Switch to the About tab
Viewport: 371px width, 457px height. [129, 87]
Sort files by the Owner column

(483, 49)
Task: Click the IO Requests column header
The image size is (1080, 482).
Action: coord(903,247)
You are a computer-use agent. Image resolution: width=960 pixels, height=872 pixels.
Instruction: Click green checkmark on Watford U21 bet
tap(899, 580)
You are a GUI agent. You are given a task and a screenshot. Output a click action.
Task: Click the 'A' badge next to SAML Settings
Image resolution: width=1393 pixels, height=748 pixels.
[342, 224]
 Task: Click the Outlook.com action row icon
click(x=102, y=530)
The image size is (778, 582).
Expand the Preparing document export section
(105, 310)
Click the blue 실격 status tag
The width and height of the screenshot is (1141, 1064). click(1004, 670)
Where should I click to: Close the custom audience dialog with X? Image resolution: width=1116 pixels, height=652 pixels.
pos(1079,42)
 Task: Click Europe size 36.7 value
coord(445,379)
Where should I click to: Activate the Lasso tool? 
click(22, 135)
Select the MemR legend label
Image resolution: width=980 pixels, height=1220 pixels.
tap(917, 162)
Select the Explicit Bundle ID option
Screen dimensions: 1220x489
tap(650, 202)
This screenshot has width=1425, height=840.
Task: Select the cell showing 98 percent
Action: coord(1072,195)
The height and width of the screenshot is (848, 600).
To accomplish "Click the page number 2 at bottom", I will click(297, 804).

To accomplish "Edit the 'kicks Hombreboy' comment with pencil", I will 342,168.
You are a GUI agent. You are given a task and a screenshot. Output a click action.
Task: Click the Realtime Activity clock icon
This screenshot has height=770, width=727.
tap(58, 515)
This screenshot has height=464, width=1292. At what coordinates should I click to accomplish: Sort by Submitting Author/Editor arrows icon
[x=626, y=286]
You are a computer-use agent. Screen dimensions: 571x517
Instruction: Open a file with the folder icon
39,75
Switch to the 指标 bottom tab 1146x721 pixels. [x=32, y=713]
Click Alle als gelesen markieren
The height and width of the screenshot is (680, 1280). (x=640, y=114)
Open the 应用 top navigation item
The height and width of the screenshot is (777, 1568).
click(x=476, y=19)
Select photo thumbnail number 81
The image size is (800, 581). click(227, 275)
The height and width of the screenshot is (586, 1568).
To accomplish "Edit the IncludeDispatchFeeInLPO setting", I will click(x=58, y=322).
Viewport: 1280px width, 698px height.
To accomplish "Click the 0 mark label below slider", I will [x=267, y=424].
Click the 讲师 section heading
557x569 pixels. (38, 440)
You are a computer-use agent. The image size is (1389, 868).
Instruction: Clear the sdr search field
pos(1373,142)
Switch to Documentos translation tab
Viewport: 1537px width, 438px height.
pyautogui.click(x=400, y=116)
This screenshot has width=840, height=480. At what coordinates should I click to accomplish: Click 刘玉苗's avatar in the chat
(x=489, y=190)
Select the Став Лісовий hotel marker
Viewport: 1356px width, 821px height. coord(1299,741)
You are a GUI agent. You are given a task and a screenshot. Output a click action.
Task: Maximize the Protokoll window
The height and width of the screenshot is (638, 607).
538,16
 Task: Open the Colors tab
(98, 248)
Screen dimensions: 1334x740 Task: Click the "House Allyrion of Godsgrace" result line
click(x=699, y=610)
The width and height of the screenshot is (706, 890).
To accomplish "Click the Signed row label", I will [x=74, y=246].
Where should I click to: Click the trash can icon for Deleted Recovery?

#####

■ WHAT THE TASK ASKS ■
Please copy each line of the records above that holds the word "computer".

■ YOUR RESPONSE ■
You are a computer-use agent. Image resolution: width=960 pixels, height=872 pixels.
You are a computer-use agent. Screen dimensions: 571x517
You are a computer-use agent. The image size is (1389, 868).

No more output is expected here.